There is another way you can try, although it will not give you everything you want.



If you set up your activities as you said and give activity 2 a duration say of 1 day, then when you schedule your project you can select in options "schedule durations as interruptible". This way your start and finish dates of both activities will be the same, but your duration for activity 2 will stay in 1 day. Also when you display or print a bar chart activity 2 will show one continuous bar from the start date to the finish date. This will treat the rest of your project the same way, and might change other activities dates and your project finish date.



Tomas Rivera

Altek System

Detailed scheduling and control of

high performance construction projects

Member for

22 years 7 months

Dear Madhav,



I quote your example here for easy reference:



Quote:

Act 1 - start - 1/1/04, Finish - 20/1/04

Act 2 - I don’t want to insert the duration for this activity; instead, I want P3 to calculate the same based on a SS and FF relationship with Act 1(assuming no lag). So whenever I change the start, finish dates or duration of Act 1, Act 2 should be adjusted accordingly. Is this possible to do in P3?"UnQuote



By default P3 will show duration as 1 for Act 2, even if you setup SS and FF relationship with Act 1 and whatever you schedule by pressing F9 or so, the Act 2 will be finishing with Act 1 based on Act 1’s latest finish date. In order to have realistic dates for Act 2, we must enter the duration for Act 2 first, then schedule it by pressing F9, then you can change the Act 1’s duration or dates to see the effect on Act 2, (Note: F9 shall be pressed again).

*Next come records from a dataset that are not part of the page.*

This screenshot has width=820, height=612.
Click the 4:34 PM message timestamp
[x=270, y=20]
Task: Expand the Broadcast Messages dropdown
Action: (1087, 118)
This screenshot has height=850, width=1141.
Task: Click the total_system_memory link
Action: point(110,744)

If your example dates are Actual Start and Actual Finish in Act 1, well, then you can use Act 2 type as Hammock, then According to your relationship, Act 2 will show summary of Act 1’s Start & Finish Dates. But this hammock will be useful if you have more activities in a network and want to see a summary band of start and finish. Anyhow i don’t think this is the one you expect from us.



Regards



Daya

Member for

22 years 3 months

I mean if the link remain duration and schedule percentage is flagged on.



Also if I do not like this option.


Member for

24 years 6 months

Steven



You may want to explore the Autocost rule “Perform these calculations during each scheduling computation”.



My understanding is that with this option unchecked then Hammock cost and resource information is not updated at each schedule computation and this information may be manually updated. Be sure not to use the “Update progress” function as this ignores all Autocost rules and the schedule is statused as if it had progressed according to plan.



I suggest you read the help file and create a small test project to see how this function works.



Paul E Harris

Eastwood Harris Pty Ltd, Melbourne, Australia

Planning and Scheduling Book Publishers, Training & Consulting

www.eh.com.au

Member for

22 years 3 months

Steven,

You can not update an hammock independently from its under-laying activities. Here the last statement of my post “You may have a problem with this solution if the Act2 progress is independent from Act1.”


Member for

21 years 1 month

Steven/Luca,



Thanks for the suggestions...I will try them out later today.

I am not much of an expert on P3 but I do know my way around, so to speak. I specialise in claims preparation and obviously "Delay Analysis" is an integral part of the same. I am trying to do an "As-Built-But-For" analysis on our programme along with our planners.





Best Regards,



N.M.Raj

Member for

22 years 3 months

Steven,

This may be a solution, but at every update must run the global change. If you want the consistency of the dates between the activities.

If the activities to be mirrored are several it may required more global changes.



Another solution, if the dates must be equal at all the time, should be to use an “hammock” activities. P3 will estimate it duration, based on the Successors (linked by a SS relationship) and predecessors (linked by a FF relationship).



You may have a problem with this solution if the Act2 progress is independent from Act1.